» PROBLEMS TO WORK ON:
1. From the records, select every line that contains the word "should". Matching is case-sensitive.
2. Pick up the review of Steeplejack after its last sentence and keep writing it.

» TEXT SHOWN:
---------------
Steeplejack
by Charles Scribner’s Sons. 1920. Two vols., 8vo, x+320, and viii+327 pp. Illustrated. $7.50.
. New York: MR. HUNEKER, having seen many men and many cities, having known the joys and sorrows of a journalist, music student and teacher, critic, author, at the age of sixty sets out to relate his experiences. Having read prodigiously, his mind is so full that he associates his own life and thoughts with those of other men more or less famous, and in the course of narration indulges in irrelevant digressions and excursions. Entertaining as these may be, they swell needlessly the volumes, especially as a large number of the pages have appeared in his preceding books.
---------------
» DATA TO PROCESS:
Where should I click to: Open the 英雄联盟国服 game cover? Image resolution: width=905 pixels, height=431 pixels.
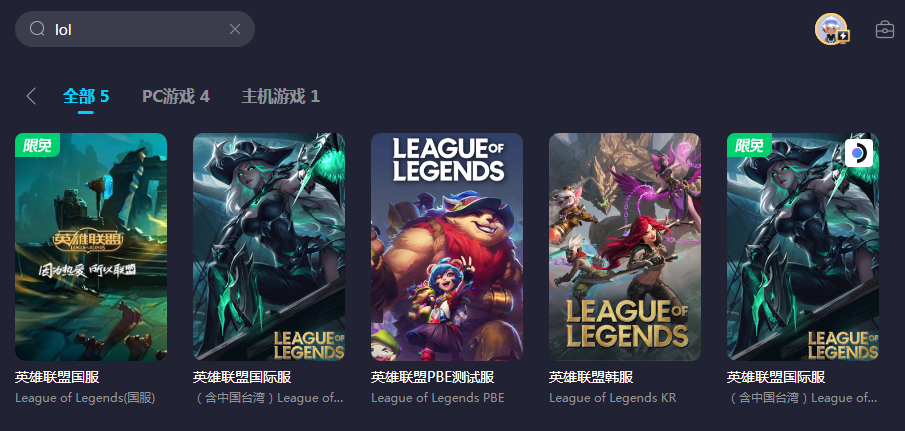click(x=91, y=247)
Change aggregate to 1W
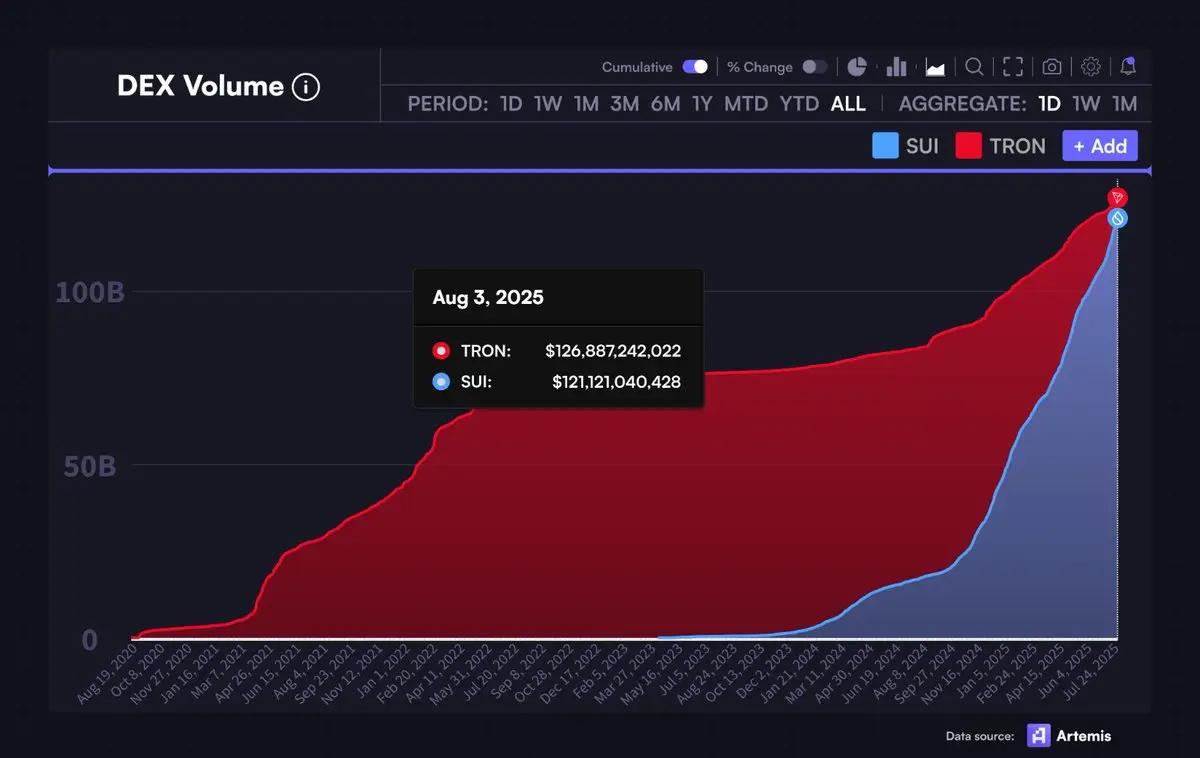This screenshot has height=758, width=1200. click(x=1086, y=104)
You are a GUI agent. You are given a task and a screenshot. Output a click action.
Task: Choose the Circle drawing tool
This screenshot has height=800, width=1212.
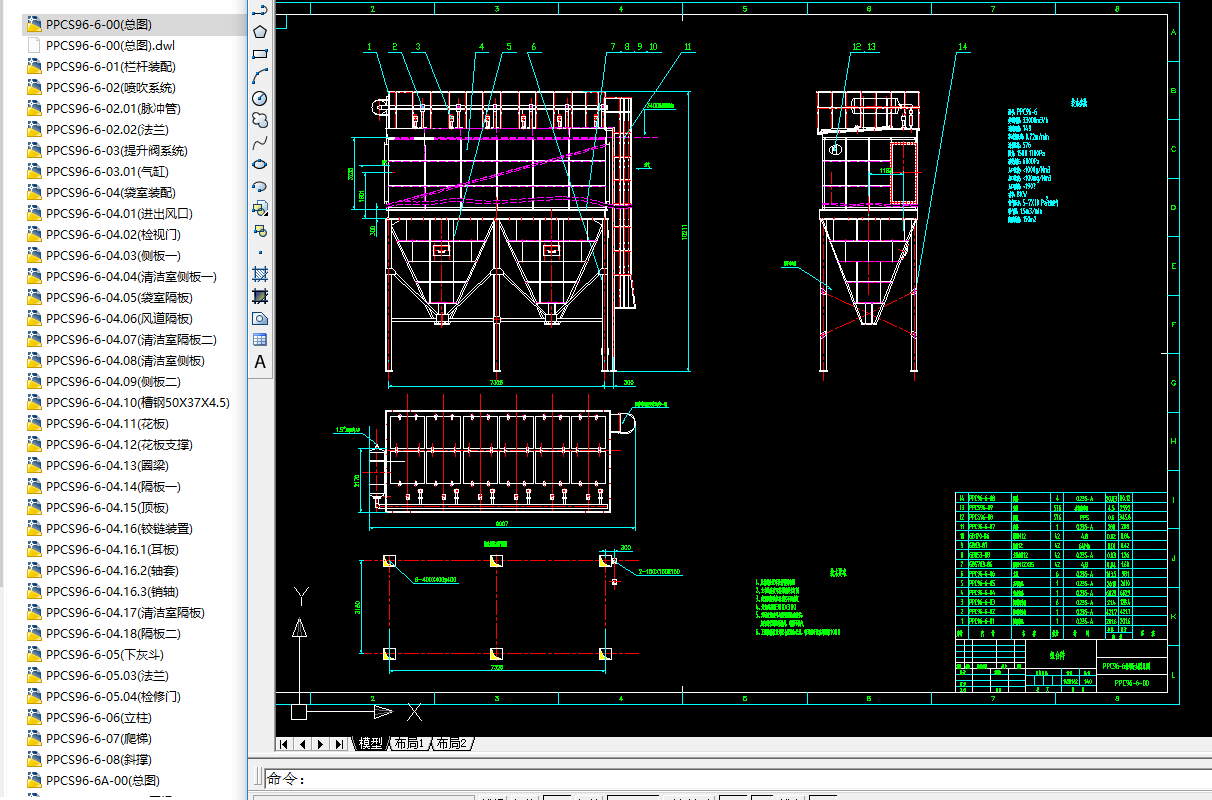click(260, 98)
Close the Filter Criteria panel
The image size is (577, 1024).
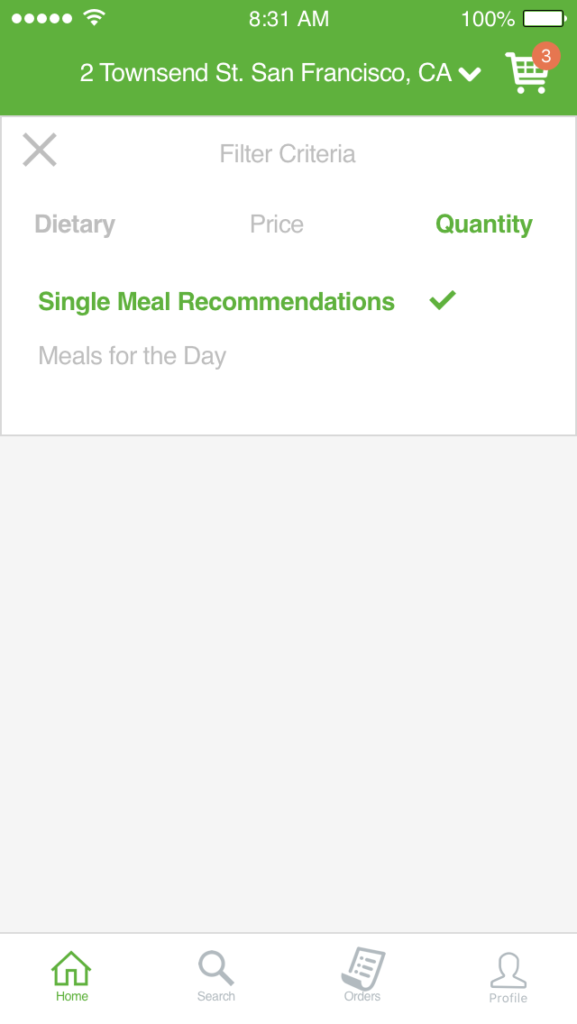point(40,150)
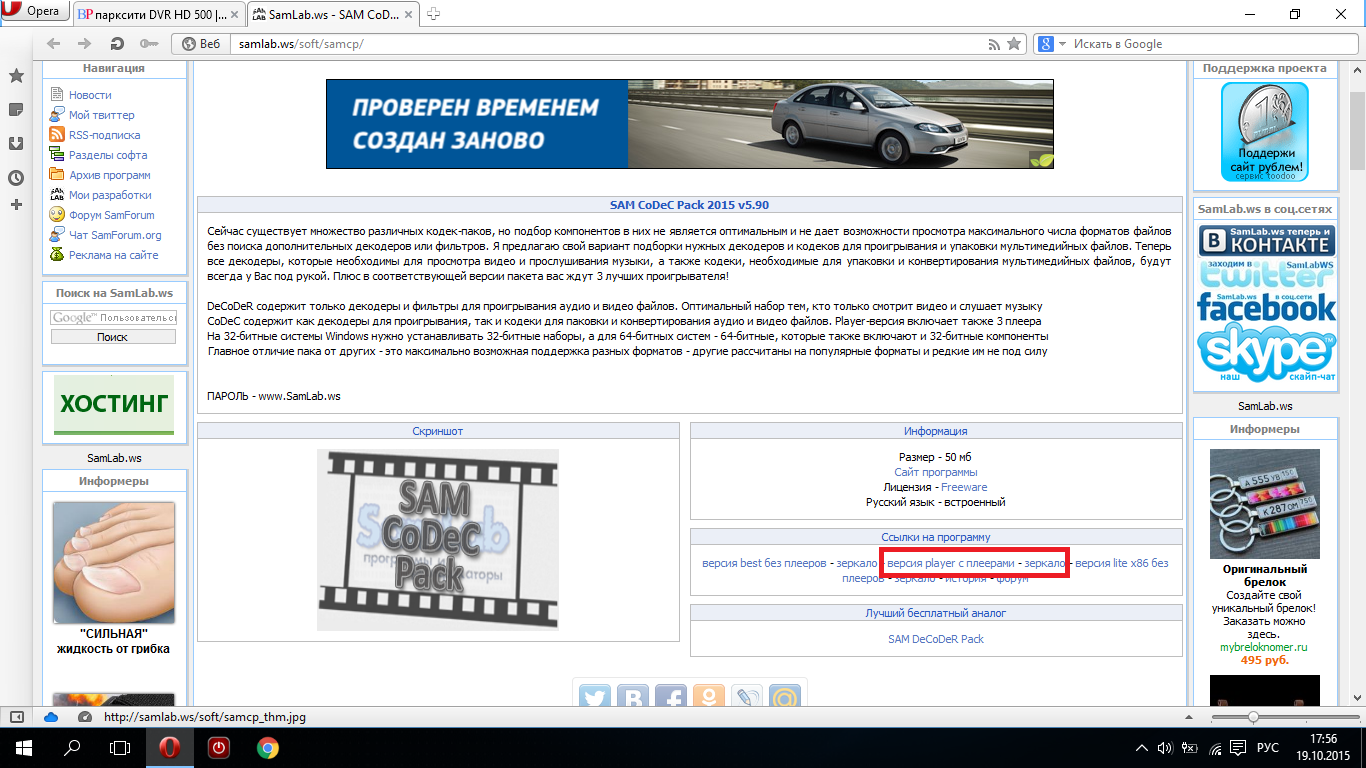Open the Downloads panel in Opera sidebar
The width and height of the screenshot is (1366, 768).
(16, 143)
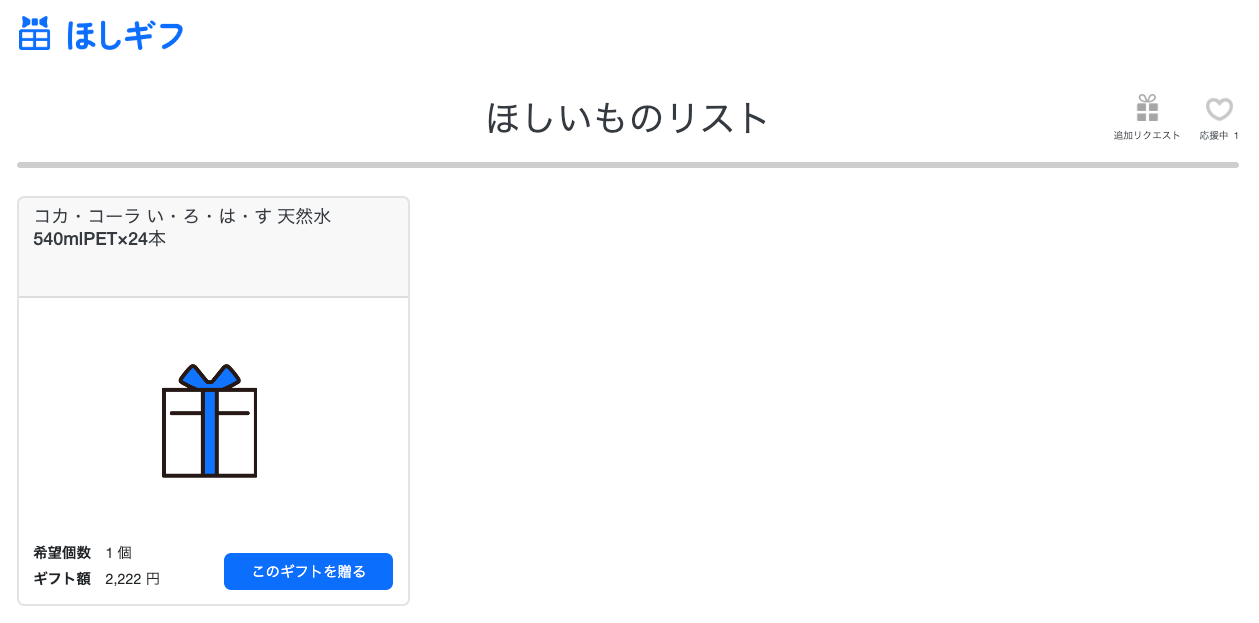This screenshot has width=1259, height=623.
Task: Click the ほしいものリスト page heading
Action: pos(628,118)

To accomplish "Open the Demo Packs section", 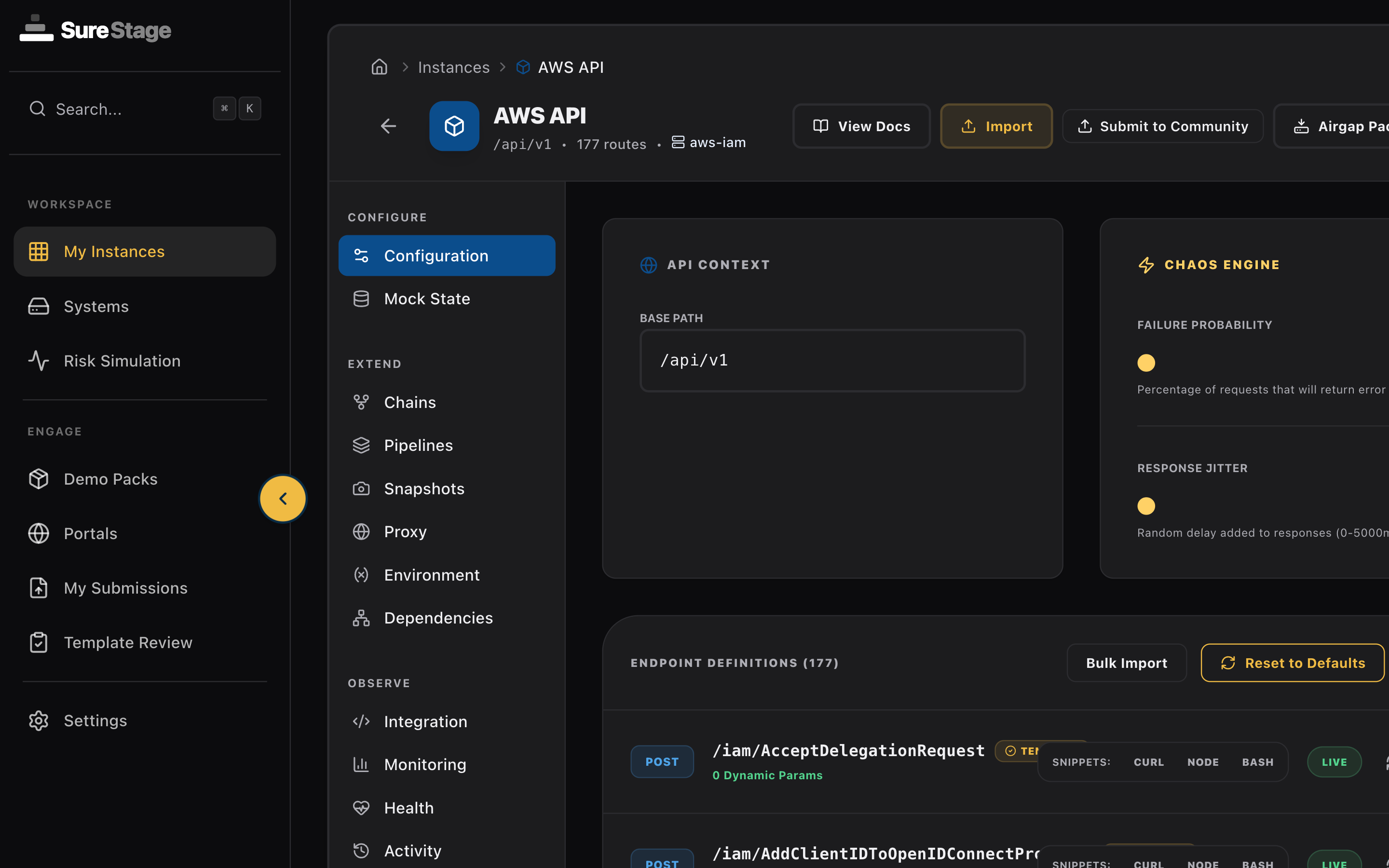I will click(x=110, y=479).
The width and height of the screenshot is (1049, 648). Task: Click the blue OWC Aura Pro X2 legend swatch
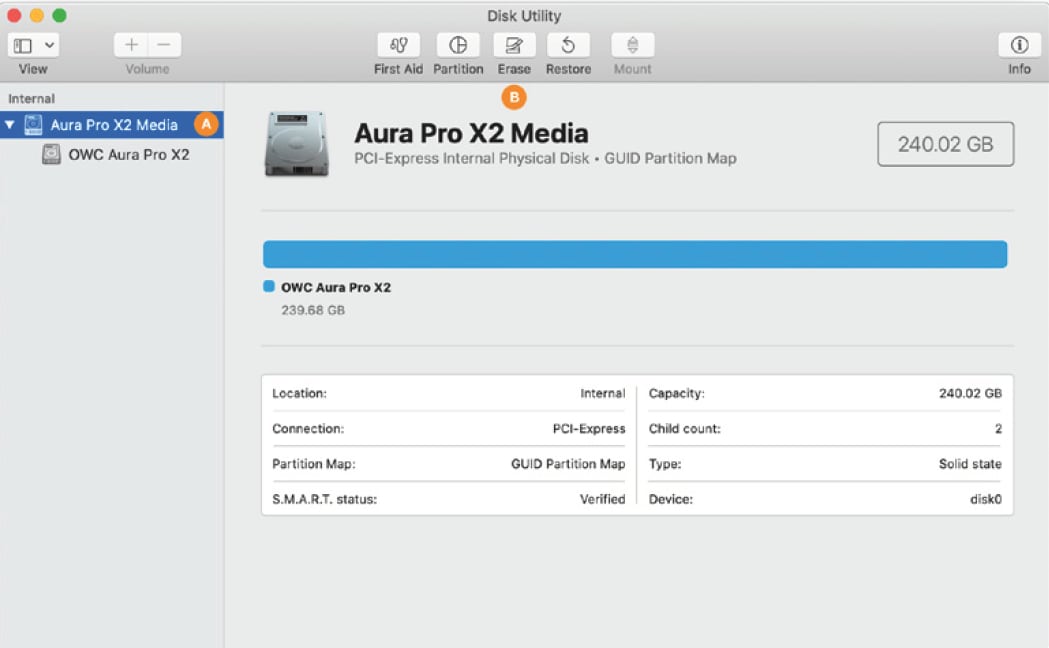[268, 287]
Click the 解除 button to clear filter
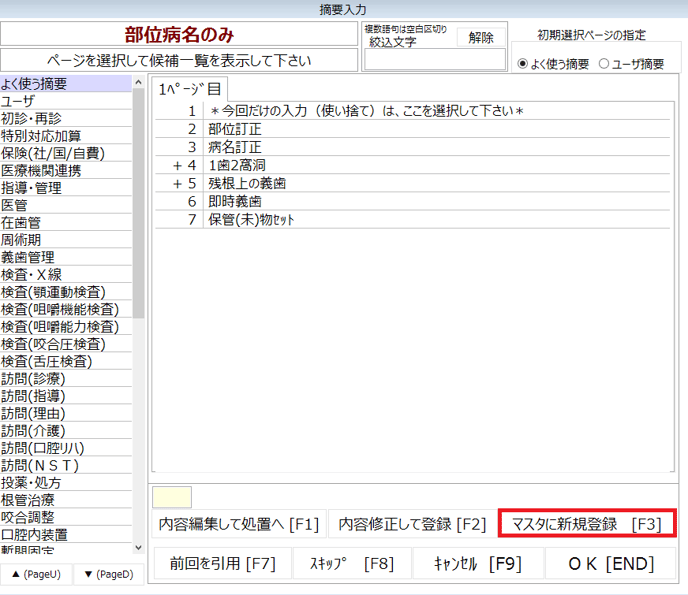The image size is (688, 595). [480, 37]
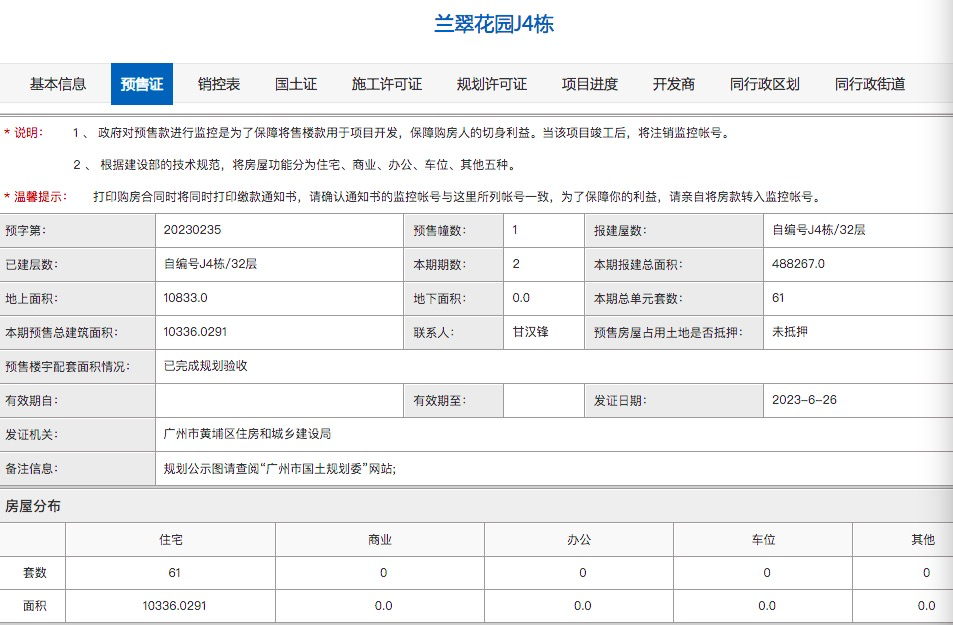View the 同行政区划 tab
The width and height of the screenshot is (953, 625).
766,84
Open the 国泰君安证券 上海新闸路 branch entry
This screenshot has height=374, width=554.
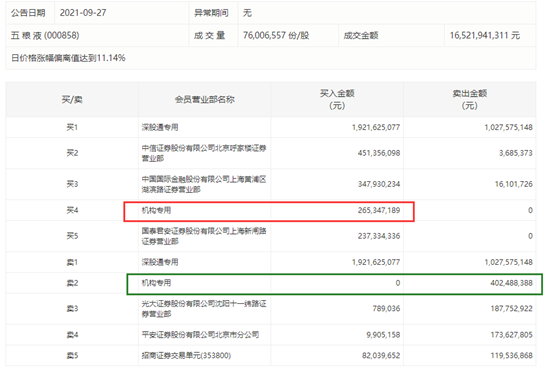(x=204, y=236)
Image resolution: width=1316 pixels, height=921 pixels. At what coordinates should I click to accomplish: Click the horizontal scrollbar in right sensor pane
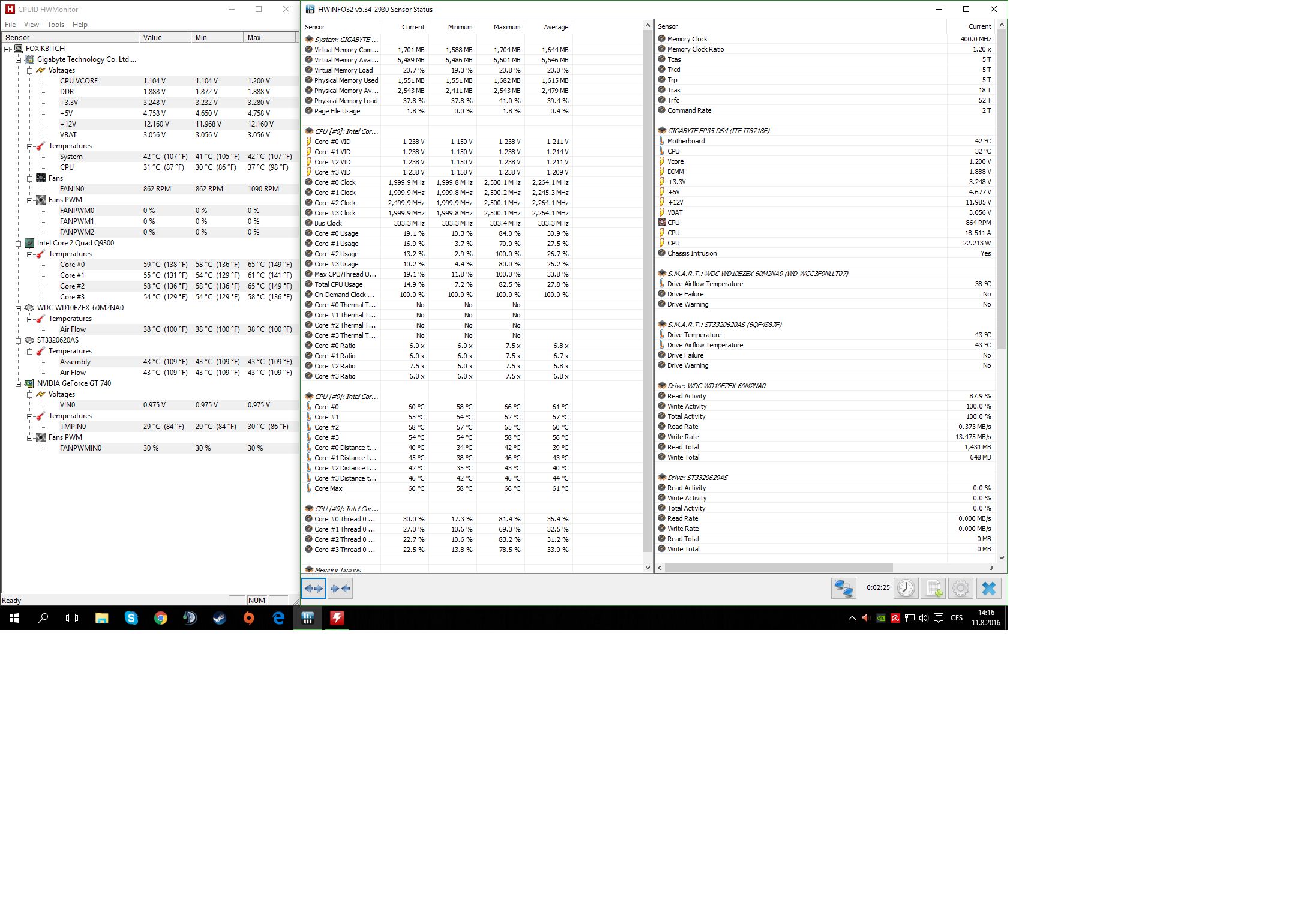780,568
---------------
» OUTPUTS:
1.
Where should I click to: Open the 英雄联盟国服 game cover? Image resolution: width=905 pixels, height=431 pixels.
Image resolution: width=1316 pixels, height=921 pixels. At what coordinates should I click to accomplish: Click the horizontal scrollbar in right sensor pane

2.
The chapters in which he describes life, manners, and customs in Philadelphia, his adventures in Paris, and the days and nights of red-pepper journalism in New York are the most valuable. Here he is frank, observing, spontaneous; in putting on the philosophic mask, he might be taken for a poseur by those who did not know him personally. The better chapters are far in the majority. They abound in thumb-nail sketches, in more elaborate descriptions, in epigrams that are not forced, in reflections that disclose his whimsical humanity. Whether he is in the locomotive works or in Bohemian restaurants, in the steerage or listening to the rhapsodies of Villiers de l’Isle Adam; in a newspaperoffice or meeting Huysmans, George Moore, or the heroine of The Tragic Comedians, he is conscious of his own worth. Does he not choose for the motto of his book the line of Walt Whitman: ‘I find no sweeter fat than sticks to my own bones ’ ?
Thus is he necessarily egotistic. He has not escaped the common failing. He is not ashamed of it; he glories in it; his egotism — would there were a gentler term! — is no more irritating than that of Benvenuto Cellini, Montaigne, Herbert of Cherbury, Mr. Pepys, Casanova, and it is more honest than that of another great autobiographer, Rousseau. Furthermore, Mr. Huneker is not disturbed by mediocrity.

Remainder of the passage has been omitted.